Every year in January, Orthodox Christians gather to cut the Vasilopita (St. Basil’s or King’s Bread). Typically, we think of ourselves, hoping to find the coin hidden in the dough. But, if we stop to consider the story behind the tradition, it allows us to move outside of ourselves to love our neighbor.
For over 1,500 years, January 1st has had a special place in the hearts of Christians. That’s right, it’s the celebration of St. Basil the Great (died 379).
One of the great giants of the Church, St. Basil was the Orthodox bishop of Caesarea (in modern-day Turkey) and one of the leading Christian theologians of all time – east and west.
Because St. Basil is known for his generosity, love of the poor, and the distribution of coins, he is often linked to another famous Orthodox bishop, St. Nicholas of Myra (better known by his commercialized alter ego, St. Nick or Santa Claus).
Christians all over the world celebrate St. Basil in different ways. In fact, in some countries, it is St. Basil, not St. Nicholas, who delivers presents on the first of the year.
Here in Dubuque, we celebrate his legacy with a special treat: Vasilopita, which means, St. Basil’s Bread.
The story of this bread goes back to St. Basil himself.
As legend has it, the city of Caesarea came under siege. St. Basil feared for the safety of his parishioners and all who lived in the city, so he decided to raise a ransom to end the siege.
He called upon all the citizens to donate their gold, jewelry, and other precious possessions for the cause. The enemy was so embarrassed at this act of collective giving that he ended the siege without taking the ransom.

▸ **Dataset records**
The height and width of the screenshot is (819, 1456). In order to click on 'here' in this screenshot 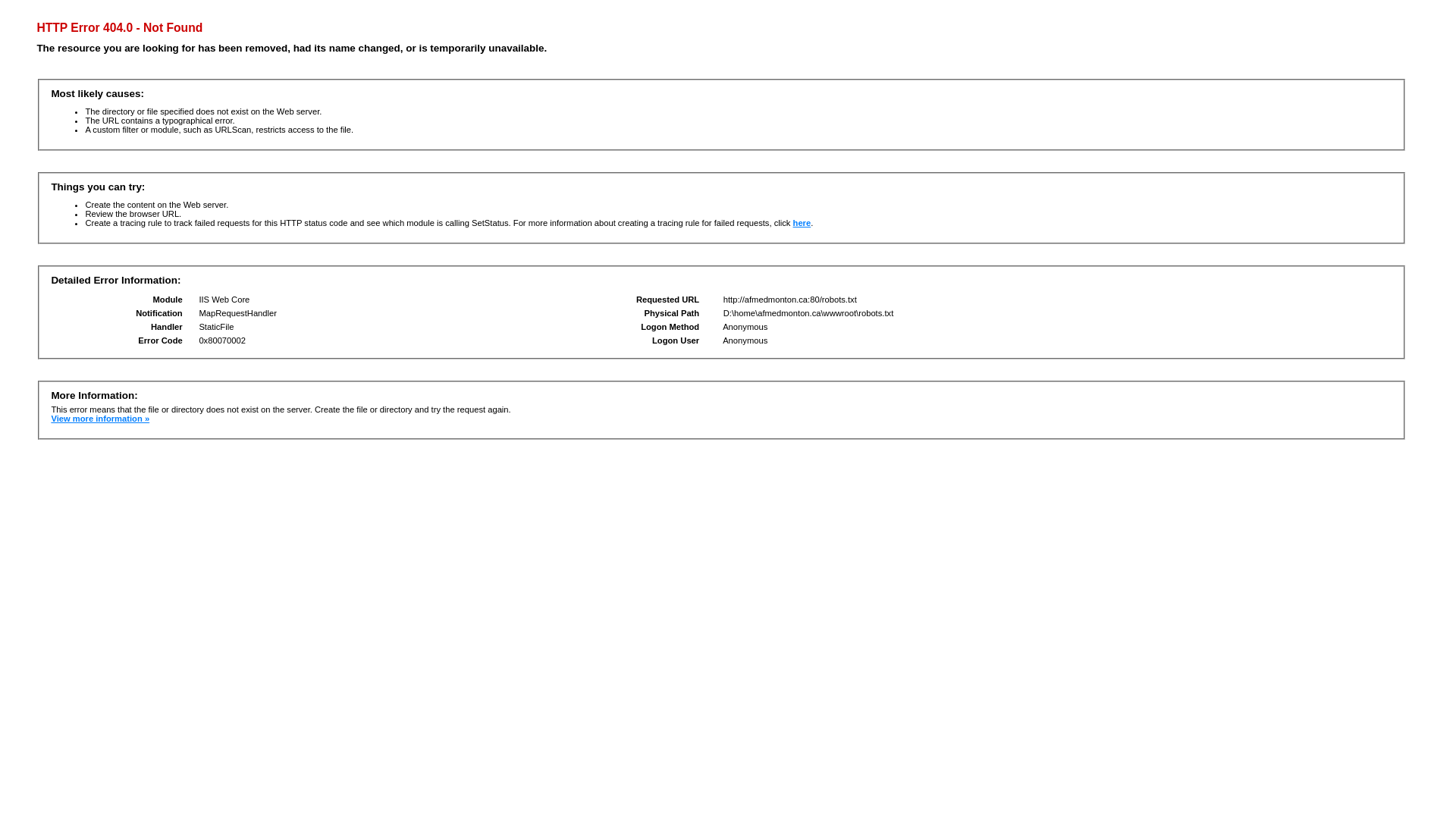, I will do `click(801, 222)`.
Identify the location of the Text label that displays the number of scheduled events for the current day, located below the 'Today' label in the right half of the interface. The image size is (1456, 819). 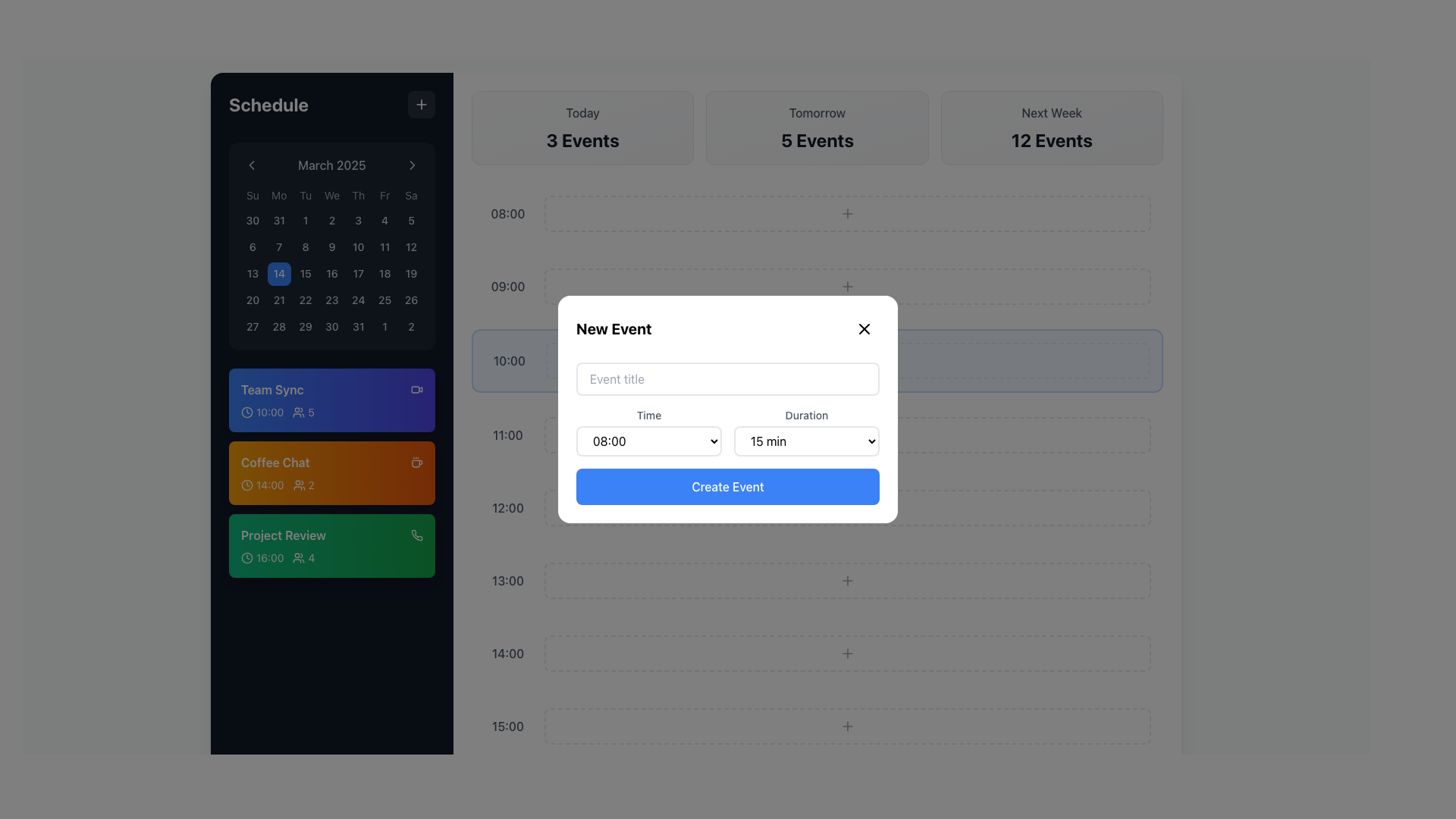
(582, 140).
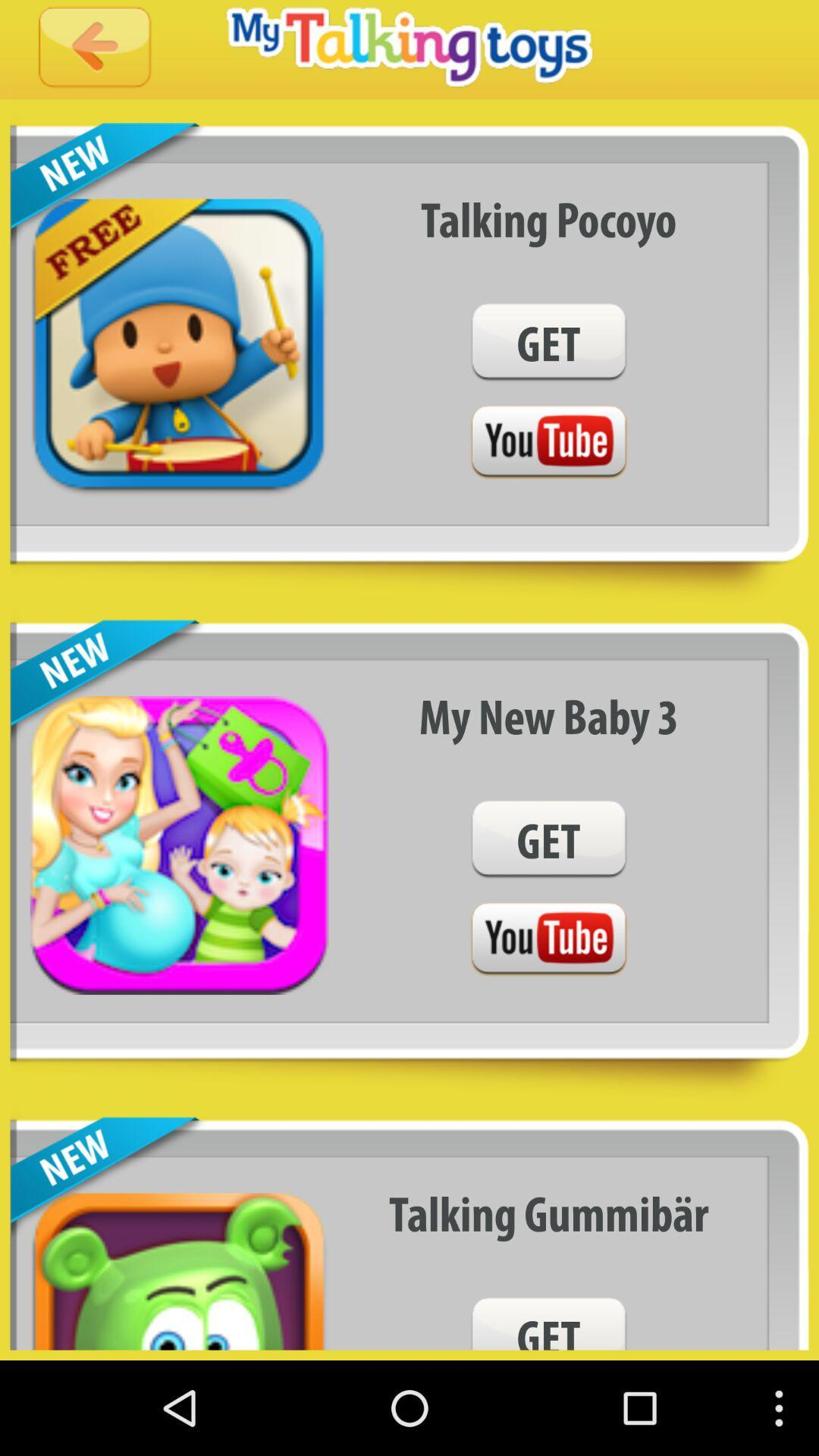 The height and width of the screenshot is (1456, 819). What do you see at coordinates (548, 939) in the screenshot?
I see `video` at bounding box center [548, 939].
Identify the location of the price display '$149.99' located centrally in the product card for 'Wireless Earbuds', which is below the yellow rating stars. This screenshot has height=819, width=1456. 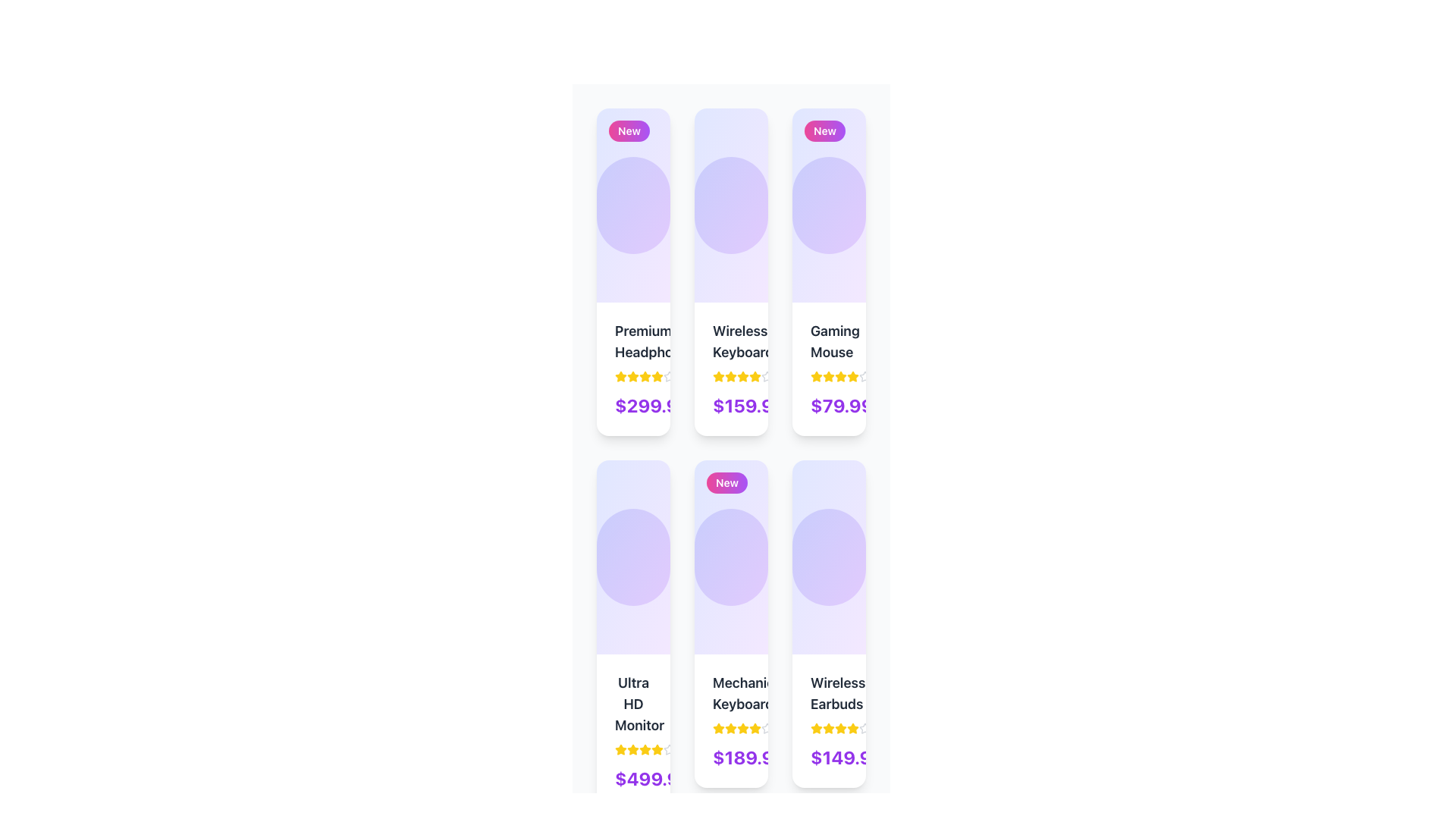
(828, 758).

▸ **REQUIREMENTS**
A - Transcribe the passage on St. Basil's Bread between "Because St. Basil" and "end the siege.", inclusive.
B - Pick up the account of St. Basil's Bread after its final sentence and write what comes next.

▸ **TASK-BY-TASK ANSWERS**
A -
Because St. Basil is known for his generosity, love of the poor, and the distribution of coins, he is often linked to another famous Orthodox bishop, St. Nicholas of Myra (better known by his commercialized alter ego, St. Nick or Santa Claus).
Christians all over the world celebrate St. Basil in different ways. In fact, in some countries, it is St. Basil, not St. Nicholas, who delivers presents on the first of the year.
Here in Dubuque, we celebrate his legacy with a special treat: Vasilopita, which means, St. Basil’s Bread.
The story of this bread goes back to St. Basil himself.
As legend has it, the city of Caesarea came under siege. St. Basil feared for the safety of his parishioners and all who lived in the city, so he decided to raise a ransom to end the siege.

B -
So, St. Basil found himself with the wealth of the city’s citizens. What to do? He didn’t know what belonged to whom.
Perhaps inspired by the Holy Spirit, St. Basil decided to bake all the items into special loaves of bread. When they were finished, he randomly distributed them to the citizens of the city.
A miracle happened! Everyone received the loaf of bread that contained their own precious items.
Today, St. Basil’s Bread reminds us of this great saint and this astonishing story.
After singing St. Basil’s hymn and the hymn of the New Year, the priest cuts pieces from the bread and distributes it to everyone gathered.
But St. Basil’s Bread is more than just a neat tradition for us to celebrate. It reminds us of our true calling in Christ: working together for peace.
The Deeper Meaning
I look at the world around me, and I see a world that’s under siege, just like Caesarea was.
Many of us are caught up in a rat race that has left us feeling hopeless. Whether at work, school, or in our personal lives, we find ourselves lost in despair for a variety of reasons.
While social media promises to bring people together in new and exciting ways, it has also created a forum where bullying can run rampant. Some people have even turned to suicide.
Social media has even created a new battleground for politics where it’s every person for himself.
Across our country, people are feeling more divided than ever over race, politics, and other cultural issues.
Around the world, wars continue to rage and refugees flee homelands under siege.
So now, more than ever, the spirit of St. Basil’s bread is needed.
This may seem like an overwhelming task, but my bishop of blessed memory, Metropolitan Iakovos of Chicago, reminded us in his 2017 Christmas encyclical that it starts at home.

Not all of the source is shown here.